Te Deum

L’augurio del vescovo per il nuovo anno: «Saper costruire il futuro come hanno fatto i nostri nonni»

Una riflessione sul tempo: su come siamo schiacciati sul presente, sul passare delle generazioni, sul senso del limite. È quella che ha caratterizzato i vespri celebrati dal vescovo Domenico nella sera del 31 dicembre, in Cattedrale

Una riflessione sul tempo: su come siamo schiacciati sul presente, sul passare delle generazioni, sul senso del limite. È quella che ha caratterizzato i vespri celebrati dal vescovo Domenico nella sera del 31 dicembre, in Cattedrale. Un ritrovarsi con i fedeli per ringraziare il Signore dell’anno appena trascorso, nonostante il dolore e le difficoltà causati dalla pandemia. Anzi, è proprio innanzi a questo fenomeno ineludibile che mons Pompili ha voluto indicare l’eredità più preziosa dell’anno che si chiude: «al di là delle trasformazioni sociali ed economiche, culturali e perfino spirituali, sono tutti quelli che non sono più in mezzo a noi. Quelli, cioè, che se ne sono andati via, spesso in solitudine, senza possibilità di un ultimo abbraccio e di un’ultima parola».

«Soltanto nel Lazio parliamo di 3696 persone, molte delle quali ultrasettantacinquenni», ha notato il vescovo, sottolineando che si tratta delle generazioni cui dobbiamo tutto: «la prosperità, la pace, la fiducia. Sono genitori e nonni che con la loro forza, la loro fede semplice, hanno generato famiglie, lavoro e democrazia. Sono quelli che hanno trasformato le macerie della guerra per edificare qualcosa di nuovo e di duraturo».

Non si tratta dunque di un’eredità che a che fare con il denaro o i patrimoni immobiliari, ma con «la segreta ragione che ha animato la loro vita, riconducibile a questa persuasione: “La felicità più importante non è la nostra, ma quella dei figli”». Una proiezione in avanti che non solo spiega meglio di qualsiasi analisi economica o sociale il boom economico di ieri, ma anche la crisi di oggi. Perché nei figli e nei nipoti di quei padri e di quelle madri, di quelle nonne e di quei nonni si è bloccata la capacità di trasmettere: «La verità è che siamo affetti – chi più chi meno – da un virus che riduce ogni cosa all’attimo presente, privilegia come orizzonte temporale solo l’oggi, e soprattutto tende a “piangersi addosso” nel vittimismo. L’eredità da raccogliere, invece, è l’affezione dei nostri vecchi, i quali, conoscendo la vita come un passaggio breve, mollano la presa, facendo strada agli altri, senza farsi strada».
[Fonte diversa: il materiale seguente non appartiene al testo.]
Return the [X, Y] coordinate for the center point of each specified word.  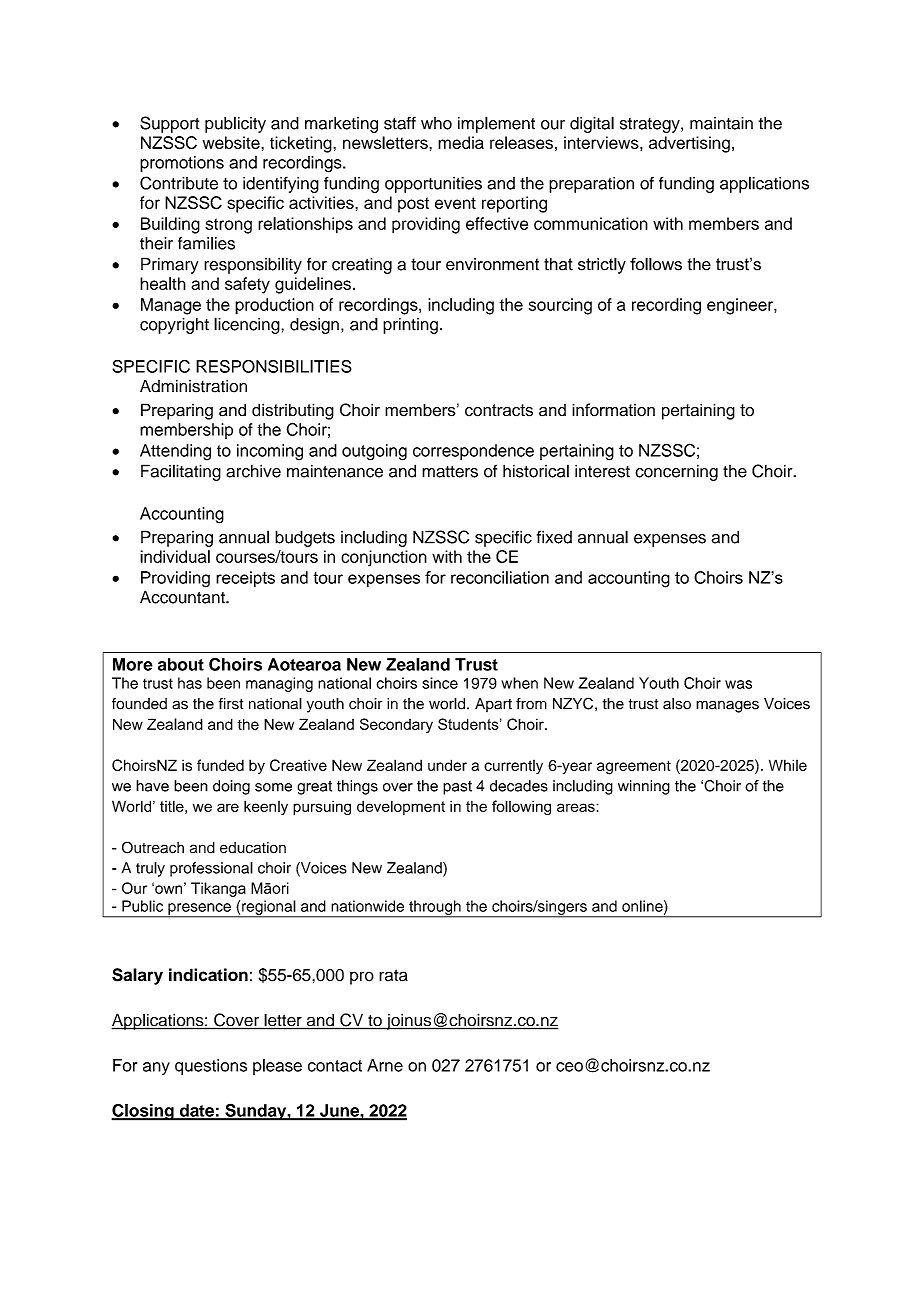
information [613, 410]
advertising [689, 144]
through [435, 908]
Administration [193, 386]
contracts [499, 410]
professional [211, 869]
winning [644, 787]
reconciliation [500, 577]
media [461, 142]
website [232, 142]
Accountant [183, 597]
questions [211, 1067]
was [738, 684]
«A pensarci – ha aggiunto don Domenico – l’eredità più importante del 2020, non è solo la memoria grata verso i nostri benefattori, ma anche la percezione che la vita scorre in avanti e non è mai separata dalla morte. Il che non toglie nulla allo scandalo del morire, ma rende avvertiti che vita e morte sono abbracciate insieme. E questo basta per scalzare il mito del benessere a tutti i costi, della stabilità senza repentini cambiamenti di scenario e ricorrenti crisi di sistema».

«La vita e la morte insieme danno ad intendere che cosa sia l’avventura», ha concluso mons Pompili ribaltando le trovate di certa pubblicità in cui si vede una jeep nuova e fiammante: «l’avventura non è “fuoristrada”, ma nella strada della vita con le sue curve, le sue incognite, le sue sorprese». Ce lo ricorda il Natale di Gesù: «gli uomini, anche se devono morire, non sono nati per morire, ma per ricominciare». Un aforisma di Hanna Arendt che suona come un augurio per l’anno nuovo: quello di provare a fare nel 2021 come hanno fatto i nostri genitori e i nostri nonni prima di noi.